After their Election Day victory, the companies were quick to signal they would pursue models similar to Prop 22 outside the state, underscoring how their business models remain on unsteady ground.
Uber CEO Dara Khosrowshahi said on the company’s November 5 earnings call that, “you’ll see us more loudly advocating for new laws like Prop 22,” calling it an “IC+ model,” short for independent contractor plus some benefits. He added “we want to have a dialogue” with governments in other states. Lyft CEO Logan Green echoed that sentiment days later on its earnings call, saying it is “continuing to engage with policymakers across the country.”
Jenny Montoya Tansey, policy director at the Public Rights Project, a public interest legal nonprofit that has been involved with AB-5 enforcement efforts in California told CNN Business that it is “not surprising to me to hear that Uber and Lyft are now saying they want to take the fight to other states — because they’re going to need to.”
Montoya Tansey said that the attention that the AB-5 law, and the ensuing enforcement action, received “shone an even sharper light for other states and cities around the country to start thinking about pursuing these companies on worker rights.”
“They had a good month,” she added. “But I don’t think that necessarily means things are always going to be good for them in the future.”
Shannon Liss-Riordan, a Boston-based lawyer who has been challenging Uber and Lyft over worker classification through various lawsuits for seven years, told CNN Business that it is clear the gig economy companies have been “emboldened from what they were able to pull off in California.”
A new administration
William Gould IV, a Stanford University law professor and former National Labor Relations Board chairman, told CNN Business that while “it’s early days,” the companies are “likely to face some kind of pushback at the national level. We’ll see some tip-off when we see who is appointed Secretary of Labor.”
Biden has also endorsed the Protecting the Right to Organize Act or Pro Act, which provides new protections to workers around the right to organize. It expands who has the right to unionize by using an “ABC” test to determine if workers are employees. He has pledged to appoint members to the NLRB “who will protect, rather than sabotage, worker organizing, collective bargaining, and workers’ rights to engage in concerted activity whether or not they belong to a union.”
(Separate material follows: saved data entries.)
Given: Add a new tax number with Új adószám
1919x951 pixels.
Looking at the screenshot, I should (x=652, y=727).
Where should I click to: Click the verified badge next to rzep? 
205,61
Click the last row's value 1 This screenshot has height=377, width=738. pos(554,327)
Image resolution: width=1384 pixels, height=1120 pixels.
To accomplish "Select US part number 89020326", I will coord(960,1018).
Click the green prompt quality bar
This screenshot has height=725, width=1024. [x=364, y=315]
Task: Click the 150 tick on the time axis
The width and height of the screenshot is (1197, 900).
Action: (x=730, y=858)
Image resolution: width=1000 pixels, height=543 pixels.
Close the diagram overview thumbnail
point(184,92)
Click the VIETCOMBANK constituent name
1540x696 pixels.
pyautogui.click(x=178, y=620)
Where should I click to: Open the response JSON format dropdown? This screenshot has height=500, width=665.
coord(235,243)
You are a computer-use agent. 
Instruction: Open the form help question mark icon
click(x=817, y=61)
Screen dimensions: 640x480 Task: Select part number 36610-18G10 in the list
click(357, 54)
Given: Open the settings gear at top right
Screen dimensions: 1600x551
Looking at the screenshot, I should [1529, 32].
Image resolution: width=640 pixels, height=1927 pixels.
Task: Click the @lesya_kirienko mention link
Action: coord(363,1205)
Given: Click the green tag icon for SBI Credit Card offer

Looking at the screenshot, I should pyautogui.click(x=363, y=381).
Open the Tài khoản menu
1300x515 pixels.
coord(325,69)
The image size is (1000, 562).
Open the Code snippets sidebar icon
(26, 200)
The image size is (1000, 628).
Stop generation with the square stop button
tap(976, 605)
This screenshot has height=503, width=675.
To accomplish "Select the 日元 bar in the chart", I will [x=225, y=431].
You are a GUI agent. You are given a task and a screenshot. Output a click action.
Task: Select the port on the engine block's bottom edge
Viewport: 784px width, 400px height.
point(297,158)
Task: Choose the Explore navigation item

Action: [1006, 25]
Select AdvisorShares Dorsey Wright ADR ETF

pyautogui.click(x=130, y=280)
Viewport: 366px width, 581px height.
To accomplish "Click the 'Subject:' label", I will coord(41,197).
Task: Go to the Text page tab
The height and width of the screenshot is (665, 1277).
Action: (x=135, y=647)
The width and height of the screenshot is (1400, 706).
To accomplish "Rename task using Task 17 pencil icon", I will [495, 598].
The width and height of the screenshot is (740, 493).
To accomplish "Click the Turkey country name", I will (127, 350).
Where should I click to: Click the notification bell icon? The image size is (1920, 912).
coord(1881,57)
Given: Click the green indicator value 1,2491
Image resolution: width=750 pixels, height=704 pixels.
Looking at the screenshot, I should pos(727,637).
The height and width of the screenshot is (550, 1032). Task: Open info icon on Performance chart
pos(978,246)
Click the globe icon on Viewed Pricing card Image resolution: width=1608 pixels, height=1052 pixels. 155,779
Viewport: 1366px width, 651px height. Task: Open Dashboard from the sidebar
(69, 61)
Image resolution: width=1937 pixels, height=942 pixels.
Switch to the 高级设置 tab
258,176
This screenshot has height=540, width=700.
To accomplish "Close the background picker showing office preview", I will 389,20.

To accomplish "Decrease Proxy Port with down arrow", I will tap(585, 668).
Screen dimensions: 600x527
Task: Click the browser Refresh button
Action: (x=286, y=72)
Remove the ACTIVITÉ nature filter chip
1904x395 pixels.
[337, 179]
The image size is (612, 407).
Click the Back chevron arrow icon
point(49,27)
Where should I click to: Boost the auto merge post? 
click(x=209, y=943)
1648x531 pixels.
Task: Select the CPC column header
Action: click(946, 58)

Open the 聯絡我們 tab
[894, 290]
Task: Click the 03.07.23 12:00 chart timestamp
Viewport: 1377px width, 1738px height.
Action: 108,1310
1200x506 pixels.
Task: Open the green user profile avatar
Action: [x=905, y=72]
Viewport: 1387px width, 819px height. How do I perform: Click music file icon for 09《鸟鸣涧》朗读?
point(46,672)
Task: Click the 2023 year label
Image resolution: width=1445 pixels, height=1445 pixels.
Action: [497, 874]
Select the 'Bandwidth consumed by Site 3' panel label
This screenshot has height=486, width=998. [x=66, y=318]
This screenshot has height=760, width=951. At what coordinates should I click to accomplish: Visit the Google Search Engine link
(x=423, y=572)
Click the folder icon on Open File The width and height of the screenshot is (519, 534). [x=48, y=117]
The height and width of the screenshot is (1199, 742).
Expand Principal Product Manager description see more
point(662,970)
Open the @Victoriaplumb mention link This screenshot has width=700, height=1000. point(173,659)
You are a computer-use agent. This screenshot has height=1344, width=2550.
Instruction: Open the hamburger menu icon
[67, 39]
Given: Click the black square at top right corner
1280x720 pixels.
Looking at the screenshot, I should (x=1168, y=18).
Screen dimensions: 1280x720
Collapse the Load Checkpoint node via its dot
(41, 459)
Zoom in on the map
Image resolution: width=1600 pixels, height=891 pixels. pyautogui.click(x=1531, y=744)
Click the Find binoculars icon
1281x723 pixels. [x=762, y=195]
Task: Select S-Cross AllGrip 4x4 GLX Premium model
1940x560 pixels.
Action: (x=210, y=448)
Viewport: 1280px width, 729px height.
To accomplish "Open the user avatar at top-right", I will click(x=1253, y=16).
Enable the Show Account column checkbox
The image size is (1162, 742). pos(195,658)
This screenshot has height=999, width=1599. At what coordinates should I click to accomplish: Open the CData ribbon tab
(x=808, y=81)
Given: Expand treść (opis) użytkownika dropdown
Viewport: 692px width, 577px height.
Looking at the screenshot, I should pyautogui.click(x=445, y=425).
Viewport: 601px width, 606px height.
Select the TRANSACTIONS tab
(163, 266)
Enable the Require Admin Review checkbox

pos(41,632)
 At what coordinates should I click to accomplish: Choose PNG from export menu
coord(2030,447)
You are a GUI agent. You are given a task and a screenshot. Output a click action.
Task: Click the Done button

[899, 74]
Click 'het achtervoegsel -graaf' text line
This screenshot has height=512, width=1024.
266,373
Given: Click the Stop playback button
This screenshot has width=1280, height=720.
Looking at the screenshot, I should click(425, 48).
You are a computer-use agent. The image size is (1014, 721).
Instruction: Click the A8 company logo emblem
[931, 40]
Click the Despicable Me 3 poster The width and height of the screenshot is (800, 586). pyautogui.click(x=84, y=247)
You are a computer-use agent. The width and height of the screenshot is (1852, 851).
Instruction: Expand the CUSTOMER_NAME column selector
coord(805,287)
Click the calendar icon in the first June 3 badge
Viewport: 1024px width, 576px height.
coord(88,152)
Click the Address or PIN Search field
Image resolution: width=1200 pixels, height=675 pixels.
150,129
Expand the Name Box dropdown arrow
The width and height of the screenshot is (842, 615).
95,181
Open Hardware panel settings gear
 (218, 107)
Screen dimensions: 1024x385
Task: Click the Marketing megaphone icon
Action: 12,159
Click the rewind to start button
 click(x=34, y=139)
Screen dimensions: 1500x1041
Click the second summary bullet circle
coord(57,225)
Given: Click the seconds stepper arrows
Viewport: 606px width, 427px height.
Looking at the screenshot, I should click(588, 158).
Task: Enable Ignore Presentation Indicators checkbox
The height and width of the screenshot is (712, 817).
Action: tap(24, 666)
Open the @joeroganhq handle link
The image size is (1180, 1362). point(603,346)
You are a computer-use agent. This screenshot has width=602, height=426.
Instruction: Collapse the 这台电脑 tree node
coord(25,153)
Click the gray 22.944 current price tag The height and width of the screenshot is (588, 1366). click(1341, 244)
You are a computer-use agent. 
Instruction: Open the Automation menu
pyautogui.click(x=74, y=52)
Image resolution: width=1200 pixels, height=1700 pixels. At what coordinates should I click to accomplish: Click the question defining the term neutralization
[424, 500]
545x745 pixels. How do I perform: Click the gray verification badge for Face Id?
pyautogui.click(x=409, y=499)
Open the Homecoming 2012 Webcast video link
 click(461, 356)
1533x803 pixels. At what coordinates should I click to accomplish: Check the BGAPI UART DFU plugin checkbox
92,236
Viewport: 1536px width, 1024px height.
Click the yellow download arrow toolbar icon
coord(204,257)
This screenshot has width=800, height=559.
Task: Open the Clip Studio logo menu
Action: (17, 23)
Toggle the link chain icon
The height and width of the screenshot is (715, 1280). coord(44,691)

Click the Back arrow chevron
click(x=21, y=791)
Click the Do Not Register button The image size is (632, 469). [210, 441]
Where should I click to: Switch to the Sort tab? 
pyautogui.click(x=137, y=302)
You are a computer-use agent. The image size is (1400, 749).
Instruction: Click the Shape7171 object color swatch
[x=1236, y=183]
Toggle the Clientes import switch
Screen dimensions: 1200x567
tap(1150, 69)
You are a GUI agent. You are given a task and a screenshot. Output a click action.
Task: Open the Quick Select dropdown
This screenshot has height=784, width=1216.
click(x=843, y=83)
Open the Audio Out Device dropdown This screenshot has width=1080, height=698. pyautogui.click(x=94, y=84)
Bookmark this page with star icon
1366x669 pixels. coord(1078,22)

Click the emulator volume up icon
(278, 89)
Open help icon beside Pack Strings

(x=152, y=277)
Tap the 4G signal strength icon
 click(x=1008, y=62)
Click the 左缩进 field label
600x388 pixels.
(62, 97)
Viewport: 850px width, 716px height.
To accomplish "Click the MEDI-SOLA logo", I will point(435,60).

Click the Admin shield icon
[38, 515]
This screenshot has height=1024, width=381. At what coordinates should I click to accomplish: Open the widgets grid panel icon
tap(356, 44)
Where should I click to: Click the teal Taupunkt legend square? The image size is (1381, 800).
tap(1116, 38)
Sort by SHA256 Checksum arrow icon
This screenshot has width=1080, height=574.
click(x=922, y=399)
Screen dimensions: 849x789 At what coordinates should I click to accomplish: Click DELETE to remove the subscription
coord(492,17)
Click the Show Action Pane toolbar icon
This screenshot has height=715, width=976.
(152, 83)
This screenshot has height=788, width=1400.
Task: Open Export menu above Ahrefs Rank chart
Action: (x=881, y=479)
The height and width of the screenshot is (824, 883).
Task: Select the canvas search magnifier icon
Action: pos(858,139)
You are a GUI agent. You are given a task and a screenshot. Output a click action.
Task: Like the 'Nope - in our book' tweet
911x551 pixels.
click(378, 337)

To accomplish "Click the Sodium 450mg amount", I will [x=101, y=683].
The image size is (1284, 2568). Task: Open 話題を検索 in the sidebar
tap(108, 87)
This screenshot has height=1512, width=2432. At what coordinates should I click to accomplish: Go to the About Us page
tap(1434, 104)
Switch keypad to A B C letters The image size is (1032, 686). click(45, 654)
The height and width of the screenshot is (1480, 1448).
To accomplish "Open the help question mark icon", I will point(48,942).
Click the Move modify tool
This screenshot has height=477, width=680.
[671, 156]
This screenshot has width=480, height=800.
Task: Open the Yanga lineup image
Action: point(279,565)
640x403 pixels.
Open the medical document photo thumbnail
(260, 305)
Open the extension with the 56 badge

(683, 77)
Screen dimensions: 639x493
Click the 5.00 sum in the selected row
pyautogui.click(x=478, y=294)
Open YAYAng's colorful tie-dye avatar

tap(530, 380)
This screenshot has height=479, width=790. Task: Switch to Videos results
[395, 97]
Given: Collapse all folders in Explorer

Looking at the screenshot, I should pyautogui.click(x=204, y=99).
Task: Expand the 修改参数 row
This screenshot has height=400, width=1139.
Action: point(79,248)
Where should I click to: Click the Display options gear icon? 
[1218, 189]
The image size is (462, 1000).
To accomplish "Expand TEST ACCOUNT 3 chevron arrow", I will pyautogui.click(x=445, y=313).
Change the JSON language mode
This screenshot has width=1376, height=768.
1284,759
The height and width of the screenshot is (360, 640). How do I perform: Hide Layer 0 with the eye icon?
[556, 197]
Vanessa Bain, a California-based gig worker and founder of a non-profit Gig Workers Collective, said she doesn’t expect the fight for proper benefits and protections to get much easier.
“It is not as simple as ‘Biden is President.’ It is still going to be an uphill battle,” she told CNN Business, while adding that the national fight is what’s next. “We’re in a situation where, excluding legal remedies to Prop 22, we really need to go above its head and go to the federal level.”
Bain said her organization is talking to allies to strategize on what’s next.
“We absolutely took a major L – it doesn’t feel good but I do feel more committed than ever to the work of ensuring gig workers are properly classified,” added Bain.
A deal with labor?
“I’d rather stand in the same room talking across the table than not talking to each other,” Zimmer said in an interview on CNN International’s First Move with Julia Chatterley last week, adding that the company has spoken with unions in recent years but never reached a deal. “I’m hopeful we can continue those conversations.”
Rome Aloise, International Vice President of Teamsters, told CNN Business said it talked with Uber and Lyft for several years but never got close to a deal. The sticking point has been employee status and striking something good for drivers, that would also protect “our traditional companies from being sucked into this big abyss.” Teamsters represents hundreds of thousands of UPS workers, for example.
“We stand, and will continue to stand, with rideshare drivers in their fight to improve working conditions, pay and win a voice at work,” said Mary Kay Henry, the president of the Service Employees International Union, in a statement.
Teamster’s Aloise said there’s interest in talking — “you can’t find a solution if you’re not talking” — but not to expect anything imminent.
“I don’t want to give the impression there’s something out there that could be easily done, I don’t think we’re any place close at this point,” Aloise said. “We haven’t had any discussions since Prop 22 passed, I can tell you that.”